### EXERCISE DESCRIPTION
Copy the data below verbatim, beginning with the line that contains "How do I perform: Click the heading" and continuing through the line that contains "How do I perform: Tap", both included. Output only those lines.

### RECORDS FOR THIS TASK
** Start **
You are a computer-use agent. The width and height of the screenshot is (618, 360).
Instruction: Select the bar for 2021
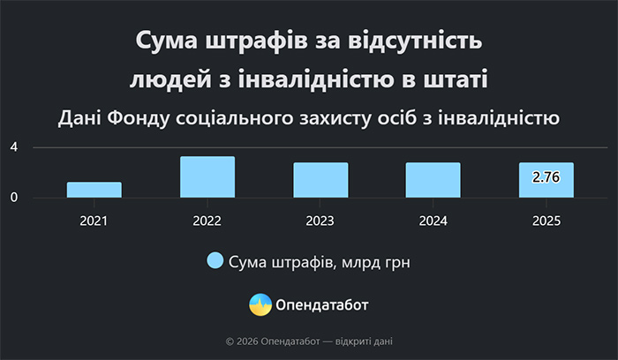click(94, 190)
** End **
** Start **
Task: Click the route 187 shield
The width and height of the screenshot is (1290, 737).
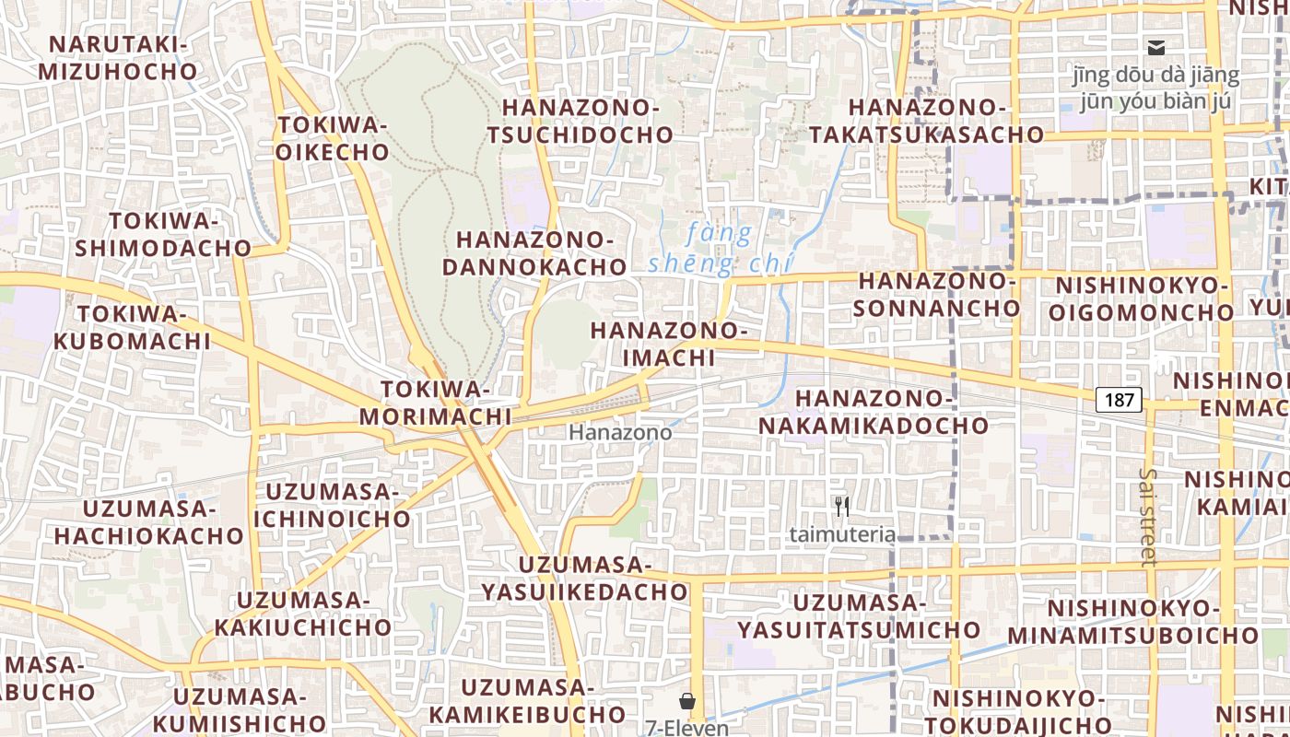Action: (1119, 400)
** End **
** Start **
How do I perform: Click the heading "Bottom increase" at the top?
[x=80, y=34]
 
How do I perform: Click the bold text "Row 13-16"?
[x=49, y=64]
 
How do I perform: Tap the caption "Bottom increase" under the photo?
** End **
### RESULT
How do I perform: Click the heading "Bottom increase" at the top?
[x=80, y=34]
 
How do I perform: Click the bold text "Row 13-16"?
[x=49, y=64]
 
How do I perform: Tap the caption "Bottom increase" under the photo?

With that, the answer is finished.